— BEGIN Source material —
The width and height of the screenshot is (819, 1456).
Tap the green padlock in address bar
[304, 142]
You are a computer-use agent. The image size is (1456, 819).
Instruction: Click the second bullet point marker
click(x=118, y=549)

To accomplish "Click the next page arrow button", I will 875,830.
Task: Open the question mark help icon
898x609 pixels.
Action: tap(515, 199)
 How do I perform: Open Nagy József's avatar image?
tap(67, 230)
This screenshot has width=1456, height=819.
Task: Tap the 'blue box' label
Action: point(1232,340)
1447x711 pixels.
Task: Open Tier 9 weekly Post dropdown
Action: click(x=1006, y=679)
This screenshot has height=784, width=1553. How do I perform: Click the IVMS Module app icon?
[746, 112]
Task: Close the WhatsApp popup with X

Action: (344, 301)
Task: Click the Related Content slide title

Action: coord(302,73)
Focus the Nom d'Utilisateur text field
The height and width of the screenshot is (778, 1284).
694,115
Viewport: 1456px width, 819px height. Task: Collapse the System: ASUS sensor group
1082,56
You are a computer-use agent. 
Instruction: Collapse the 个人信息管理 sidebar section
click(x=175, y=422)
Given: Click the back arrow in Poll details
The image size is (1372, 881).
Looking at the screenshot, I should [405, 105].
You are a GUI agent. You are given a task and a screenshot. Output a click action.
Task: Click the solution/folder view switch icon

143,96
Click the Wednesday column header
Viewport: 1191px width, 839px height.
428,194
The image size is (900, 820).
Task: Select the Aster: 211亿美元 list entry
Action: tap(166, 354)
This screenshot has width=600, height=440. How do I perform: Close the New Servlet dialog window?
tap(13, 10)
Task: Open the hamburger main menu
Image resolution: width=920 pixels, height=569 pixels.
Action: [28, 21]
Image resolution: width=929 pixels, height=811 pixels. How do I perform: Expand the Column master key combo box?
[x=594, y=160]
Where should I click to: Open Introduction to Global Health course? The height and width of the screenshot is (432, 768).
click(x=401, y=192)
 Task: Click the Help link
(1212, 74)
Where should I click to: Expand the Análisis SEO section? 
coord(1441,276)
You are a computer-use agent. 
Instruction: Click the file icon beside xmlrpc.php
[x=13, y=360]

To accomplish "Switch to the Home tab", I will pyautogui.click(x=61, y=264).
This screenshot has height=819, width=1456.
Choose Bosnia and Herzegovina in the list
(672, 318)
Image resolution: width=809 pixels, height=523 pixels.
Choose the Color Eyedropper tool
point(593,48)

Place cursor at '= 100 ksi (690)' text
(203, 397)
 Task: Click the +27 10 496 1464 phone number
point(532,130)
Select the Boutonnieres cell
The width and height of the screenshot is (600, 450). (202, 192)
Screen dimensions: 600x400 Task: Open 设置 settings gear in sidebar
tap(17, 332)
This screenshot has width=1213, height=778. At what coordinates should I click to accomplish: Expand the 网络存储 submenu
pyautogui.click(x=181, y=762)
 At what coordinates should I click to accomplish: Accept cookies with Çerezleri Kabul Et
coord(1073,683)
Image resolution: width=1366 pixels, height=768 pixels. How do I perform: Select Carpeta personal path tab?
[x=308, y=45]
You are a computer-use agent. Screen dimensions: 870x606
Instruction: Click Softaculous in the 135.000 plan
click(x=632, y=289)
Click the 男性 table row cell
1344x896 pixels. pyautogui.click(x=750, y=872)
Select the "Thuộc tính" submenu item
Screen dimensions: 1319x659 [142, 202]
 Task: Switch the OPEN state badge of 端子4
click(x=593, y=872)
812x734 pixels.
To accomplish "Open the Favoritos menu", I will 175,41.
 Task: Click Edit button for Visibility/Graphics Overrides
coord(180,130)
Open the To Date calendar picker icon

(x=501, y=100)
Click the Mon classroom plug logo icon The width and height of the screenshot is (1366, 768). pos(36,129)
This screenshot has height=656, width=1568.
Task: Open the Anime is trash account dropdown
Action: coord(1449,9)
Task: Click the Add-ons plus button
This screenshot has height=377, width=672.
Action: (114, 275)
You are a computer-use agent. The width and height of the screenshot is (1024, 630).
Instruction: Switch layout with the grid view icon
— END Source material —
Can you recast all of the material above as a Markdown table with two columns, Row and Line, giving each line its own numbered row and leaving out blank lines?

> _Worked solution_
| Row | Line |
|---|---|
| 1 | The width and height of the screenshot is (819, 1456). |
| 2 | Tap the green padlock in address bar |
| 3 | [304, 142] |
| 4 | You are a computer-use agent. The image size is (1456, 819). |
| 5 | Instruction: Click the second bullet point marker |
| 6 | click(x=118, y=549) |
| 7 | To accomplish "Click the next page arrow button", I will 875,830. |
| 8 | Task: Open the question mark help icon |
| 9 | 898x609 pixels. |
| 10 | Action: tap(515, 199) |
| 11 |  How do I perform: Open Nagy József's avatar image? |
| 12 | tap(67, 230) |
| 13 | This screenshot has width=1456, height=819. |
| 14 | Task: Tap the 'blue box' label |
| 15 | Action: point(1232,340) |
| 16 | 1447x711 pixels. |
| 17 | Task: Open Tier 9 weekly Post dropdown |
| 18 | Action: click(x=1006, y=679) |
| 19 | This screenshot has height=784, width=1553. How do I perform: Click the IVMS Module app icon? |
| 20 | [746, 112] |
| 21 | Task: Close the WhatsApp popup with X |
| 22 | Action: (344, 301) |
| 23 | Task: Click the Related Content slide title |
| 24 | Action: coord(302,73) |
| 25 | Focus the Nom d'Utilisateur text field |
| 26 | The height and width of the screenshot is (778, 1284). |
| 27 | 694,115 |
| 28 | Viewport: 1456px width, 819px height. Task: Collapse the System: ASUS sensor group |
| 29 | 1082,56 |
| 30 | You are a computer-use agent.  |
| 31 | Instruction: Collapse the 个人信息管理 sidebar section |
| 32 | click(x=175, y=422) |
| 33 | Given: Click the back arrow in Poll details |
| 34 | The image size is (1372, 881). |
| 35 | Looking at the screenshot, I should [405, 105]. |
| 36 | You are a GUI agent. You are given a task and a screenshot. Output a click action. |
| 37 | Task: Click the solution/folder view switch icon |
| 38 | 143,96 |
| 39 | Click the Wednesday column header |
| 40 | Viewport: 1191px width, 839px height. |
| 41 | 428,194 |
| 42 | The image size is (900, 820). |
| 43 | Task: Select the Aster: 211亿美元 list entry |
| 44 | Action: tap(166, 354) |
| 45 | This screenshot has width=600, height=440. How do I perform: Close the New Servlet dialog window? |
| 46 | tap(13, 10) |
| 47 | Task: Open the hamburger main menu |
| 48 | Image resolution: width=920 pixels, height=569 pixels. |
| 49 | Action: [28, 21] |
| 50 | Image resolution: width=929 pixels, height=811 pixels. How do I perform: Expand the Column master key combo box? |
| 51 | [x=594, y=160] |
| 52 | Where should I click to: Open Introduction to Global Health course? The height and width of the screenshot is (432, 768). |
| 53 | click(x=401, y=192) |
| 54 |  Task: Click the Help link |
| 55 | (1212, 74) |
| 56 | Where should I click to: Expand the Análisis SEO section?  |
| 57 | coord(1441,276) |
| 58 | You are a computer-use agent.  |
| 59 | Instruction: Click the file icon beside xmlrpc.php |
| 60 | [x=13, y=360] |
| 61 | To accomplish "Switch to the Home tab", I will pyautogui.click(x=61, y=264). |
| 62 | This screenshot has height=819, width=1456. |
| 63 | Choose Bosnia and Herzegovina in the list |
| 64 | (672, 318) |
| 65 | Image resolution: width=809 pixels, height=523 pixels. |
| 66 | Choose the Color Eyedropper tool |
| 67 | point(593,48) |
| 68 | Place cursor at '= 100 ksi (690)' text |
| 69 | (203, 397) |
| 70 |  Task: Click the +27 10 496 1464 phone number |
| 71 | point(532,130) |
| 72 | Select the Boutonnieres cell |
| 73 | The width and height of the screenshot is (600, 450). (202, 192) |
| 74 | Screen dimensions: 600x400 Task: Open 设置 settings gear in sidebar |
| 75 | tap(17, 332) |
| 76 | This screenshot has width=1213, height=778. At what coordinates should I click to accomplish: Expand the 网络存储 submenu |
| 77 | pyautogui.click(x=181, y=762) |
| 78 |  At what coordinates should I click to accomplish: Accept cookies with Çerezleri Kabul Et |
| 79 | coord(1073,683) |
| 80 | Image resolution: width=1366 pixels, height=768 pixels. How do I perform: Select Carpeta personal path tab? |
| 81 | [x=308, y=45] |
| 82 | You are a computer-use agent. Screen dimensions: 870x606 |
| 83 | Instruction: Click Softaculous in the 135.000 plan |
| 84 | click(x=632, y=289) |
| 85 | Click the 男性 table row cell |
| 86 | 1344x896 pixels. pyautogui.click(x=750, y=872) |
| 87 | Select the "Thuộc tính" submenu item |
| 88 | Screen dimensions: 1319x659 [142, 202] |
| 89 |  Task: Switch the OPEN state badge of 端子4 |
| 90 | click(x=593, y=872) |
| 91 | 812x734 pixels. |
| 92 | To accomplish "Open the Favoritos menu", I will 175,41. |
| 93 |  Task: Click Edit button for Visibility/Graphics Overrides |
| 94 | coord(180,130) |
| 95 | Open the To Date calendar picker icon |
| 96 | (x=501, y=100) |
| 97 | Click the Mon classroom plug logo icon The width and height of the screenshot is (1366, 768). pos(36,129) |
| 98 | This screenshot has height=656, width=1568. |
| 99 | Task: Open the Anime is trash account dropdown |
| 100 | Action: coord(1449,9) |
| 101 | Task: Click the Add-ons plus button |
| 102 | This screenshot has height=377, width=672. |
| 103 | Action: (114, 275) |
| 104 | You are a computer-use agent. The width and height of the screenshot is (1024, 630). |
| 105 | Instruction: Switch layout with the grid view icon |